### GIVEN TEXT
——
The COVID-19 pandemic has changed many things, including how performance reviews are conducted. Even though you had been carrying them out before the virus, things will not be the same now that teams are facing difficult situations like being forced to find ways to work from home. How can you evaluate the performance of your employees at such a critical time since navigating the impact of the Coronavirus? Your performance reviews must be fair-minded and understanding of the difference in circumstances and measures of success for your employees.
Tips for Virtual Employee Performance Reviews
1) Think About Your Purpose
Remember the reason for the performance reviews. As COVID-19 continues impacting your business, you’re not really looking to remove poor performers or even make paycheck raises. Rather, you need to strengthen your company’s culture and reinforce values. Ensure that the company treats employees well in this situation. Think about what you want to achieve with all the evaluations because these reviews are one of the most important anchors of your corporate culture.
2) Assess the Evaluation
What are you basing your performance reviews on? Are you basing it on their sales before the health emergency? Are you looking at how efficiently they are performing now? Assess every part of your evaluation and make sure it’s still relevant. While the performance of your employees is the measure of success when compared to a goal, last year’s targets before the pandemic emerged may no longer be the best measure since the landscape has changed.
3) Be Compassionate and Understanding
Acknowledge that your team members are working under vastly different circumstances. With your employees working remotely, your approach to performance reviews calls for extra flexibility, understanding, and leniency. Some employees may be juggling client calls while trying to feed their toddlers or assist their children with homework. They may be managing projects while caring for sick or elderly parents. Be sure to acknowledge these circumstances in your evaluation.
4) Drop Formal Ratings for Now
Suspend numerical ratings in performance reviews—for now. Rating your team members can be difficult because a lot of people may not be able to give their 110% at the moment. Many schools have dropped student grades and are using a pass/fail system. Instead of using ratings, you can develop a flexible system that acknowledges the challenges people are enduring and highlights their successes. Carry out a narrative assessment, providing employees with helpful information that is specific about their strong points and areas of improvement.
5) Do Not Hammer Down on Poor Performers
Performance reviews are usually an opportunity for managers to pull out poor performers and demand improvement from them. Since the situation is now drastically different, do not beat up poor performers. Make conscious decisions about what battles are presently worth your energy. Do not just relentlessly chase non-performers. Try to find out the reason for their underperformance by asking about what is going on when their performance drops.
——
### DATA
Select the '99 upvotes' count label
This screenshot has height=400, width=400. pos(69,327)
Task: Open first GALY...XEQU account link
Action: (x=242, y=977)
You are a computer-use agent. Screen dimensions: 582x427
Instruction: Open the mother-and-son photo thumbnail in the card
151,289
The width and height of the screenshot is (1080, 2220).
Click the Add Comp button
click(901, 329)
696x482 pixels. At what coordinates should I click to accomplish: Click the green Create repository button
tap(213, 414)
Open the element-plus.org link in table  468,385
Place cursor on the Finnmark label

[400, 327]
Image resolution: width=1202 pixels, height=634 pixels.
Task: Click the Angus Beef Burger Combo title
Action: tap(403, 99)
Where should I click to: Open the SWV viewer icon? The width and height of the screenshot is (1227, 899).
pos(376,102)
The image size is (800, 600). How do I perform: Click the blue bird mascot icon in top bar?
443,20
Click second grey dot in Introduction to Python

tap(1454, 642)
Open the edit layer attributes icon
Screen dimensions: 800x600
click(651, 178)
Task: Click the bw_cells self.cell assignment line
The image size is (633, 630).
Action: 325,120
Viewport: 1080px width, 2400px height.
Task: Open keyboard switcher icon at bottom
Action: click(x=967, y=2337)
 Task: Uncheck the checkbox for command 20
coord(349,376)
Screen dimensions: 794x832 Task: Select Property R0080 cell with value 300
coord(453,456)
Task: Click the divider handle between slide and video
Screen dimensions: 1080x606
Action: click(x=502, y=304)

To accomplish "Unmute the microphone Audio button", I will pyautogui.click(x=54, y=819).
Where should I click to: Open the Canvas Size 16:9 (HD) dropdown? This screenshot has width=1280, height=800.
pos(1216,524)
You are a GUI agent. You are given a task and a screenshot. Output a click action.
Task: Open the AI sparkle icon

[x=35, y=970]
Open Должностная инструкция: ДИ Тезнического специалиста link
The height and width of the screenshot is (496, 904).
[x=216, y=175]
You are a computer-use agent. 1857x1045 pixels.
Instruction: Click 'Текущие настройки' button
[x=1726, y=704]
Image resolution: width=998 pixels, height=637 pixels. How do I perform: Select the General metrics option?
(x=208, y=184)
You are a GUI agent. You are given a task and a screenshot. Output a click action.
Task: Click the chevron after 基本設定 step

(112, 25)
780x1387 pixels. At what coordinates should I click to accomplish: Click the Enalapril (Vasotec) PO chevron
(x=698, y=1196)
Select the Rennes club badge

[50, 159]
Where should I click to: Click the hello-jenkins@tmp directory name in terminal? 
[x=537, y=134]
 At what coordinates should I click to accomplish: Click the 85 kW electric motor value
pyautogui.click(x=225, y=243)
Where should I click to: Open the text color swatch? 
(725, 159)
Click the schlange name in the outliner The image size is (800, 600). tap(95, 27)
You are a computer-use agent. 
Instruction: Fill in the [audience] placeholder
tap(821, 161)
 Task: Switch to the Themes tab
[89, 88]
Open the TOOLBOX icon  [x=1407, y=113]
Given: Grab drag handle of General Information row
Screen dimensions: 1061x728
——
Repeat word for word the part of the performance review text that begins at the words "4) Drop Formal" and stops after the words "areas of improvement.". The items are unrelated to the performance review text.

4) Drop Formal Ratings for Now
Suspend numerical ratings in performance reviews—for now. Rating your team members can be difficult because a lot of people may not be able to give their 110% at the moment. Many schools have dropped student grades and are using a pass/fail system. Instead of using ratings, you can develop a flexible system that acknowledges the challenges people are enduring and highlights their successes. Carry out a narrative assessment, providing employees with helpful information that is specific about their strong points and areas of improvement.